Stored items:
###

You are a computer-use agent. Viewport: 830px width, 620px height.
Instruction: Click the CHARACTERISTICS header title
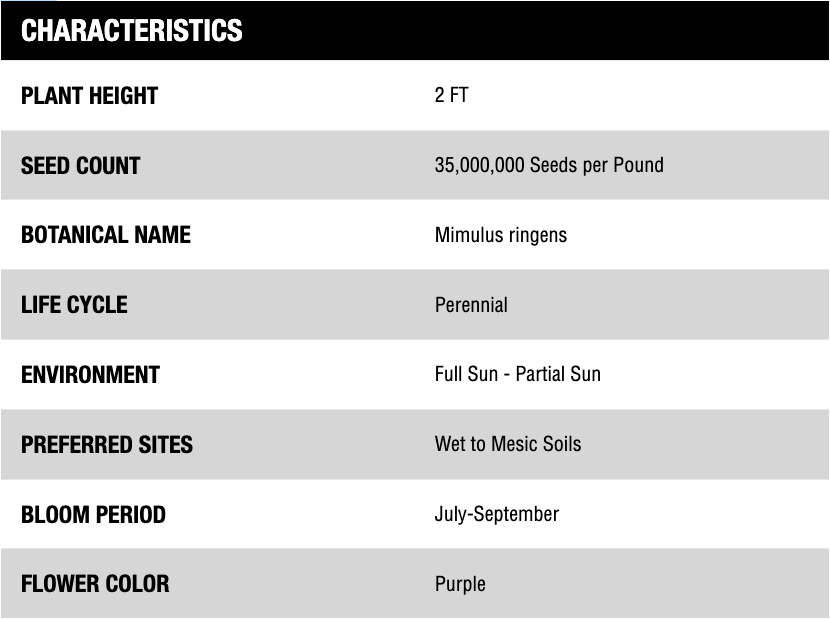pyautogui.click(x=131, y=30)
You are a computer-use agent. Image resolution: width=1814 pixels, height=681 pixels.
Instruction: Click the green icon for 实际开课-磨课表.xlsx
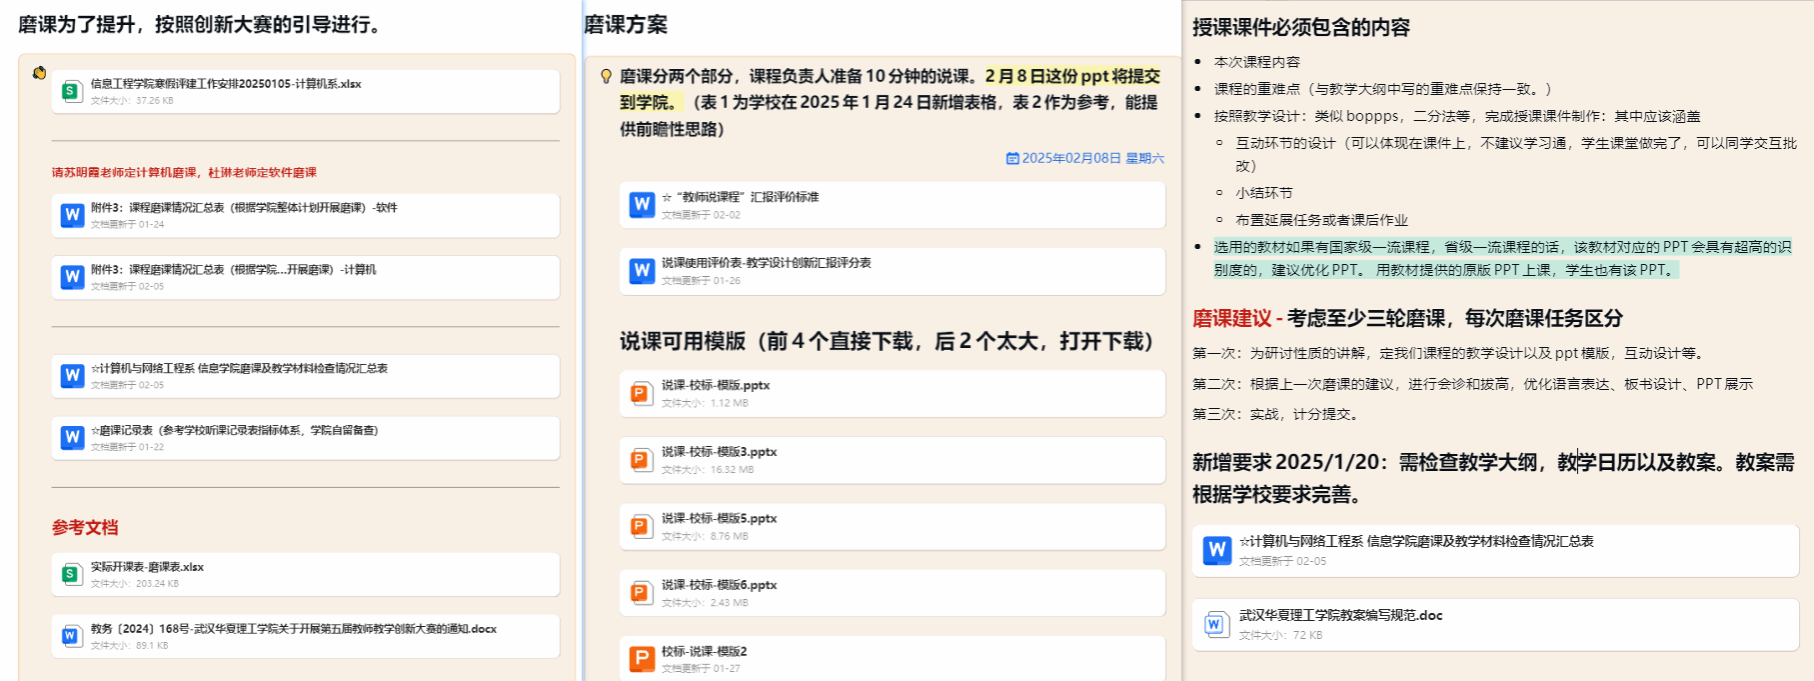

###

■ **Exercise**:
Now transcribe all the entries above exactly, so that no picture is carried over.

■ **Result**:
You are a computer-use agent. Viewport: 830px width, 620px height.
Instruction: Click the CHARACTERISTICS header title
pyautogui.click(x=131, y=30)
You are a computer-use agent. Image resolution: width=1814 pixels, height=681 pixels.
Instruction: Click the green icon for 实际开课-磨课表.xlsx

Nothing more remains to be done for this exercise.